Proving by induction $4^n < 5^n$ where $n > 0$

I have done a few normal inductions (like divisibility and sums) and know a little bit about strong induction. I can't find any problem similar to this one and am struggling to understand any intuition that would make proving this statement any easier.

Here is how far I have gotten (not very much):

Base Case:

$4^1 < 5^1$

$4^2 < 5^2$

$16 < 25$

Induction:

$4^k < 5^k$

$4^{k+1} < 5^{k+1} = 4\times4^k < 5\times5^k$

I have no clue where to go or how to force the k+1 equation to somehow equate to the k equation. Sorry if this has been asked before. Thank you.

Solution 1:

For the base case, directly checking the inequality $$ 4^1 < 5^1 $$ is enough.

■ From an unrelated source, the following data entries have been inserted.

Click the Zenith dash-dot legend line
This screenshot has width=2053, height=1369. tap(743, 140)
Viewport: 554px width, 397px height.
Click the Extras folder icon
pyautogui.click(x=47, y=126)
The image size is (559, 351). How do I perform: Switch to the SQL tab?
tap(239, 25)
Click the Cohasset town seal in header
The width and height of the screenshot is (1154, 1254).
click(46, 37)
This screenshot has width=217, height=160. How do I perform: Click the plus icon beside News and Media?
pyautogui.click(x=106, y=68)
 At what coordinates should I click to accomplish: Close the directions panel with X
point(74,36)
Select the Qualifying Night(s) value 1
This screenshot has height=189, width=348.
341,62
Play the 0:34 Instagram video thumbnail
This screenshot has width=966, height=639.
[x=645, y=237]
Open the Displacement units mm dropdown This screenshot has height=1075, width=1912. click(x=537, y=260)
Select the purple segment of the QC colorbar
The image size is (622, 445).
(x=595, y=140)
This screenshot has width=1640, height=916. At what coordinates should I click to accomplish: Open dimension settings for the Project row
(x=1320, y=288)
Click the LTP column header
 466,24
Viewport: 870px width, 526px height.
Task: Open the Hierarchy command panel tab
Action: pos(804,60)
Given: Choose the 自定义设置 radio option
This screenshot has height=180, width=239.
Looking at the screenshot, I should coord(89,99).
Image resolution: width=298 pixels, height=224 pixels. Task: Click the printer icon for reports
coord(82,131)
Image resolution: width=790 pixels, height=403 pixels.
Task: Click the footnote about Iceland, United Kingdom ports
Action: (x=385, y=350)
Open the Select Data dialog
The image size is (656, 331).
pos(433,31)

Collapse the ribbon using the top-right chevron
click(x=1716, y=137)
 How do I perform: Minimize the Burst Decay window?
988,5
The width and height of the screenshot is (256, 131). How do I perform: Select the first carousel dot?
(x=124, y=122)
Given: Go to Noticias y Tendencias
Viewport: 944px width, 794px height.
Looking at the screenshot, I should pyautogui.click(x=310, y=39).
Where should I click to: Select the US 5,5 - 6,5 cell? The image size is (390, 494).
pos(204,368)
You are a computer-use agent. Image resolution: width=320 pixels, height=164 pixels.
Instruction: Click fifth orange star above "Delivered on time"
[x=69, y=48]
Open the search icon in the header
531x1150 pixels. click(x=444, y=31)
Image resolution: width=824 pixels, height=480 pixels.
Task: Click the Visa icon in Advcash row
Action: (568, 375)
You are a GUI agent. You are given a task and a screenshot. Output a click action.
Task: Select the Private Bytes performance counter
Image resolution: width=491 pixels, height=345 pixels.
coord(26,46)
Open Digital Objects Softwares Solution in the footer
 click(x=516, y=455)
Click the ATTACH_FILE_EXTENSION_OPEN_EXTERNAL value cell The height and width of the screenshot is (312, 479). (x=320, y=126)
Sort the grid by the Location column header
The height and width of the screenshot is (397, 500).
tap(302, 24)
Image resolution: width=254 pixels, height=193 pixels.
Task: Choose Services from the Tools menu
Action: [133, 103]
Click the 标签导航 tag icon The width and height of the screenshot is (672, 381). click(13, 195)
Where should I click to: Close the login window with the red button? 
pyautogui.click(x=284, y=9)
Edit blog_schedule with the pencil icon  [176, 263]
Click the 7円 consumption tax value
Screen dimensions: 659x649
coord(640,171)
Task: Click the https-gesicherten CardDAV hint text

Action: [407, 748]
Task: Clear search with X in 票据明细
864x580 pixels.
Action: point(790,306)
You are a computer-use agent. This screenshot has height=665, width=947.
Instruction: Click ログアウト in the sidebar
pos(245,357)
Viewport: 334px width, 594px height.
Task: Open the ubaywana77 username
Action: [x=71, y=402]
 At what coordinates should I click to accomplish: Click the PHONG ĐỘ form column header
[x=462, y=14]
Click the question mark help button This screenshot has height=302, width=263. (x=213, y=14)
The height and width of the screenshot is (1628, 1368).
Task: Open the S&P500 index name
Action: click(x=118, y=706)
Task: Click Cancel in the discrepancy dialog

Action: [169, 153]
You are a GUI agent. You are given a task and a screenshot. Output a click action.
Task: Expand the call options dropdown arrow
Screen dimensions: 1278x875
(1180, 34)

Now, if for some positive integer $k$ we have $$ 4^{k} < 5^{k}, \quad \mbox{(*)} $$ we have to infer from it $$ \mbox{the desired inequality } 4^{k+1} < 5^{k+1}. $$

To make this inference, write $$ \begin{array}{llll} & 4^{k+1} & \\ = & 4^{k} & 4^1 \\ < & 4^{k} & 5^1 \quad \mbox{(by the base case)}\\ < & 5^{k} & 5^1 \quad \mbox{(by (*))}\\ = & 5^{k+1}. \end{array} $$

(So, basically, the task is to construct a chain of inequalities that leads to the desired result and where each inequality follows from something that's already been proved.)